5. Stay active to distract yourself
Instead of relaxing for long hours in front of the TV after work, engage in some exercise to unwind instead! Simple exercises like a light evening jog or a leisurely game of badminton not only helps you to keep fit, but also helps you de-stress after a long day of work and will boost your mood significantly. Find out more about the different exercises you can do at our Active Health Labs – we’ll definitely help you find something that suits your fitness level!
Photo: Active Health
Top 4 ways to reduce screen time (for your kid[s])
1. Supervise kids’ screen time
If you have kids, supervising their screen time personally will be the best way to manage their screen time habits and also regulate the type of content (such as videos and games) they consume. Discussing the on-screen content with your children also helps them practice their ability to process and interpret digital content, thus reducing the extent of cognitive impairment associated with excessive screen usage. There are many other ways to limit your time your children spend on screens that centre around an increased emphasis on real-life activities.
2. Setting limits
Timed curfews are the most straight-forward way to cutting the time your kids spend on their devices. Set the number of hours they can spend on their devices and keep to them – enlist the help of your other family members to keep them on track. If your kids are mature enough, you can even consider trusting them on their honour to not flout the rules. Setting specific times for screen time usage can also make it easier. For example, one hour of leisure screen time after dinner or schoolwork is a reasonable arrangement.
3. Talk about mindfulness
All in all, cutting back on screen time is largely an exercise in mental restraint and involves a lot of discipline. This makes being mindful extremely important if you want your kid to succeed in their screen-time reduction goals. Practicing mindfulness helps one to evaluate your feelings and actions better, while also facilitating better decision-making. Mindfulness also allows you to constantly reflect on your progress and your goals – are you on the right track to get to your ideal destination? Are you missing something that could be integral to your success? Take some time to talk to your kid about the importance of such a practice and introduce some of the simpler tools that can help them on their way; journaling and meditation are good places to begin.

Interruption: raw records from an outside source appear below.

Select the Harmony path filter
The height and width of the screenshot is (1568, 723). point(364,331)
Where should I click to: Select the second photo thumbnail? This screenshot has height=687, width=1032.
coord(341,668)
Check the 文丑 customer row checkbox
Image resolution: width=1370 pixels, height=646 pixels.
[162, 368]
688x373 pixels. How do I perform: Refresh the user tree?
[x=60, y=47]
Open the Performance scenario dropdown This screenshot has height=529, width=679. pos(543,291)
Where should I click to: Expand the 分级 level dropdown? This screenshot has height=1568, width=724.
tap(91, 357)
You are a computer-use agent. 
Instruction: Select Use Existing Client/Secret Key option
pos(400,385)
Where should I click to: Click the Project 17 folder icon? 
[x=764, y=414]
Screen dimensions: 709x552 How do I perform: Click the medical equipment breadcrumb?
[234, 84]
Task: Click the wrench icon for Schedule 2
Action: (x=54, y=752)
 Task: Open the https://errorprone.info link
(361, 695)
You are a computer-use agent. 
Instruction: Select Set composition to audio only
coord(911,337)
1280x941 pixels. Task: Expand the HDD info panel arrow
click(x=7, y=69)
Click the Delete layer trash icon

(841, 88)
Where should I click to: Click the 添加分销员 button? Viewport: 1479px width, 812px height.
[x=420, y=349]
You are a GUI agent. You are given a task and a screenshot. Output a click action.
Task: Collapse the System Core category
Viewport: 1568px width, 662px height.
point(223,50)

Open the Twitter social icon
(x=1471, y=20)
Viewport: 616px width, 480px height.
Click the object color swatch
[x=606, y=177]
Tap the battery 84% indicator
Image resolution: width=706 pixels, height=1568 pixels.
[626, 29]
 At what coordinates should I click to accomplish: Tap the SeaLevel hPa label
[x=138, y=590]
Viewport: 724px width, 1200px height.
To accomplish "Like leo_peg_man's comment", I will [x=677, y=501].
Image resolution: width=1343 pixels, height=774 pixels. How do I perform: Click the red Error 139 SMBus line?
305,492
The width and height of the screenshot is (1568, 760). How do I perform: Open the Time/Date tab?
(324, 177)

4. Keep devices away in social settings
Whether your taking your little one for a stroll in the park or lining up to get food from the snack stand, resist the urge to whip out your phone. Kids learning through imitation and if they see you doing something, they'll think that it's okay for them to do as well. Parents need to lead by example when it comes to instilling good habits, whether it's during one-on-one time or in a large family gathering.
5. Develop new or existing hobbies
What works for the adults can work for kids as well! Don't be afraid to rope your kid in on whatever side project you might have brewing in the back room. At the same time, encourage them to branch out and find something that interests them. Being able to connect with an activity is an important milestone in life as it teaches them about passion and what it means to want to be good at something. Spending time in front of a screen might be fun, but it's ultimately an empty pursuit.
At the end of the day, it’s hard to avoid spending time on your digital devices when you live in a modern society like Singapore. This makes conscientious management of screen time all the more important and highlights the need for everyone to take active steps to take ownership of their digital activities. The health benefits of cutting back on your screen time far outweigh the inconvenience of putting our devices away, so start working on reducing your screen time now!